NAI-form verb + DE KUDASAI (Lesson 24)

When you want to tell others what they are not allowed to do, you combine the NAI-form of verbs and DE KUDASAI, and say NAI DE KUDASAI (Please don't do it).

For example, let's say "Please don’t go." The NAI-form of the verb, IKIMASU (to go) is IKANAI. You add DE KUDASAI to it and say, IKANAI DE KUDASAI (Please don't go). There are also expressions to strongly tell others not to do something. In Lesson 22, you learned you can combine the TE-form of verbs and WA IKEMASEN, and say TE WA IKEMASEN (You shouldn’t do it).
For example, "You shouldn’t go" is ITTE WA IKEMASEN.

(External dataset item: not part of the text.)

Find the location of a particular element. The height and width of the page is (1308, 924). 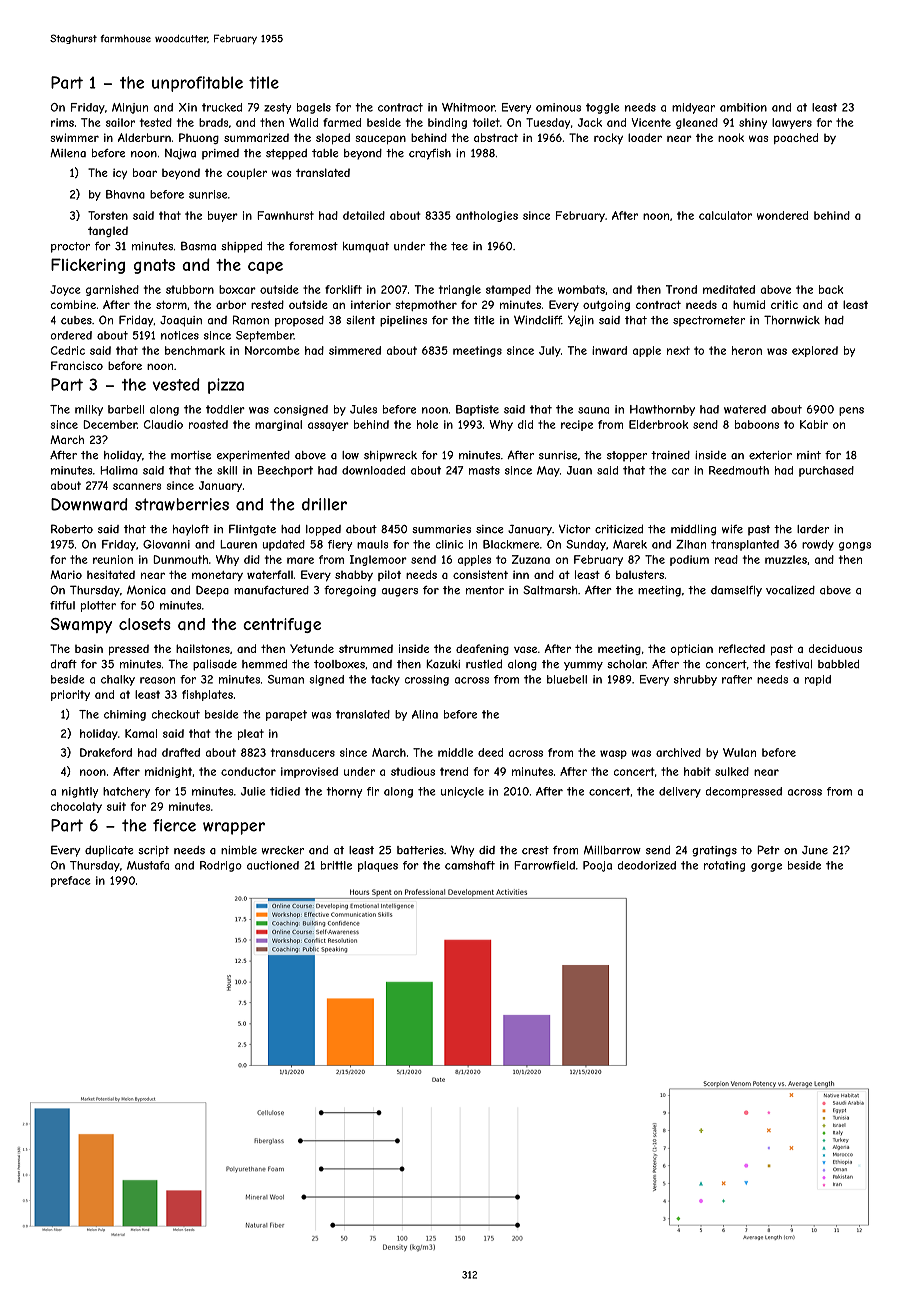

explored is located at coordinates (815, 351).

TE WA IKEMASEN is used when superiors scold younger people or parents teach children not to do something. Japanese people tend to avoid imposing psychological burdens on others. So, they often say NAI DE KUDASAI in everyday conversations. Another expression to tell people strongly not to do something is DAME DESU (Don't do something), as was in the skit for this lesson.

There's one clever knack to turn down an offer without hurting other people’s feelings. You can say something like SORE WA CHOTTO.... (I'm afraid that would be a little bit....) Try it.